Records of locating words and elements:
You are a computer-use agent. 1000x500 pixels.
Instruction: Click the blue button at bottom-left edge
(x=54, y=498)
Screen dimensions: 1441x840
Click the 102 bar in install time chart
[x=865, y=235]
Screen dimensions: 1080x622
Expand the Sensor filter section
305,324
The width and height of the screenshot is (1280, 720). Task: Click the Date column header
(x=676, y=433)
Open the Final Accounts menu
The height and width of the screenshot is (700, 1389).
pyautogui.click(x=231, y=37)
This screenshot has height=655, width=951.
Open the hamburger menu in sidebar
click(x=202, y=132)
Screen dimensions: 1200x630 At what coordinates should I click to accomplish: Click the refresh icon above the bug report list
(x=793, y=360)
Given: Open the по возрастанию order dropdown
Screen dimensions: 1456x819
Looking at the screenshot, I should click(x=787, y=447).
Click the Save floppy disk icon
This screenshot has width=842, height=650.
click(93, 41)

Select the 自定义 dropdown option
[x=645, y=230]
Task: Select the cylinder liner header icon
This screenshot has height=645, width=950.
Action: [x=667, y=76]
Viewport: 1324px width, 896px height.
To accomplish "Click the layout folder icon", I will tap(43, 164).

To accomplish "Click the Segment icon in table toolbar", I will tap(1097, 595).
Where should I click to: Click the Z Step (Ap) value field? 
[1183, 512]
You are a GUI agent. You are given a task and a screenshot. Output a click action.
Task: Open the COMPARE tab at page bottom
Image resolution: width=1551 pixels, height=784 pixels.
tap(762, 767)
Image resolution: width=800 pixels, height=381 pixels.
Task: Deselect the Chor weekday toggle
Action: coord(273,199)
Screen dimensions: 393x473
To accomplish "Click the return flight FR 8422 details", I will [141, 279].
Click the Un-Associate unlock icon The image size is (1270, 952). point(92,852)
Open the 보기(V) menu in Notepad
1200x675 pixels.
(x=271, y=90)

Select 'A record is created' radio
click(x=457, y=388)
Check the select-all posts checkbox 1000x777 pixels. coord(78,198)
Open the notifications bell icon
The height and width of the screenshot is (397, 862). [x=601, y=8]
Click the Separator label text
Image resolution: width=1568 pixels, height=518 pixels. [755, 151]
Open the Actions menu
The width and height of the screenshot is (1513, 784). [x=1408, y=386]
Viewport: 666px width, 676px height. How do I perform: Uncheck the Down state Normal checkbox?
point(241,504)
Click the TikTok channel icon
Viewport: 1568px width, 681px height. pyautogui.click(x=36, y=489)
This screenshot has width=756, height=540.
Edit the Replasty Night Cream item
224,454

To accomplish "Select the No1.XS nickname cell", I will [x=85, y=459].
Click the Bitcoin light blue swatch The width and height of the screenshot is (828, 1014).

### Directions
Can you pull every line out of the listing above and reproduce each one unchanged?

### The solution
You are a computer-use agent. 1000x500 pixels.
Instruction: Click the blue button at bottom-left edge
(x=54, y=498)
Screen dimensions: 1441x840
Click the 102 bar in install time chart
[x=865, y=235]
Screen dimensions: 1080x622
Expand the Sensor filter section
305,324
The width and height of the screenshot is (1280, 720). Task: Click the Date column header
(x=676, y=433)
Open the Final Accounts menu
The height and width of the screenshot is (700, 1389).
pyautogui.click(x=231, y=37)
This screenshot has height=655, width=951.
Open the hamburger menu in sidebar
click(x=202, y=132)
Screen dimensions: 1200x630 At what coordinates should I click to accomplish: Click the refresh icon above the bug report list
(x=793, y=360)
Given: Open the по возрастанию order dropdown
Screen dimensions: 1456x819
Looking at the screenshot, I should click(x=787, y=447).
Click the Save floppy disk icon
This screenshot has width=842, height=650.
click(93, 41)

Select the 自定义 dropdown option
[x=645, y=230]
Task: Select the cylinder liner header icon
This screenshot has height=645, width=950.
Action: [x=667, y=76]
Viewport: 1324px width, 896px height.
To accomplish "Click the layout folder icon", I will tap(43, 164).

To accomplish "Click the Segment icon in table toolbar", I will tap(1097, 595).
Where should I click to: Click the Z Step (Ap) value field? 
[1183, 512]
You are a GUI agent. You are given a task and a screenshot. Output a click action.
Task: Open the COMPARE tab at page bottom
Image resolution: width=1551 pixels, height=784 pixels.
tap(762, 767)
Image resolution: width=800 pixels, height=381 pixels.
Task: Deselect the Chor weekday toggle
Action: coord(273,199)
Screen dimensions: 393x473
To accomplish "Click the return flight FR 8422 details", I will [141, 279].
Click the Un-Associate unlock icon The image size is (1270, 952). point(92,852)
Open the 보기(V) menu in Notepad
1200x675 pixels.
(x=271, y=90)

Select 'A record is created' radio
click(x=457, y=388)
Check the select-all posts checkbox 1000x777 pixels. coord(78,198)
Open the notifications bell icon
The height and width of the screenshot is (397, 862). [x=601, y=8]
Click the Separator label text
Image resolution: width=1568 pixels, height=518 pixels. [755, 151]
Open the Actions menu
The width and height of the screenshot is (1513, 784). [x=1408, y=386]
Viewport: 666px width, 676px height. How do I perform: Uncheck the Down state Normal checkbox?
point(241,504)
Click the TikTok channel icon
Viewport: 1568px width, 681px height. pyautogui.click(x=36, y=489)
This screenshot has width=756, height=540.
Edit the Replasty Night Cream item
224,454

To accomplish "Select the No1.XS nickname cell", I will [x=85, y=459].
Click the Bitcoin light blue swatch The width and height of the screenshot is (828, 1014).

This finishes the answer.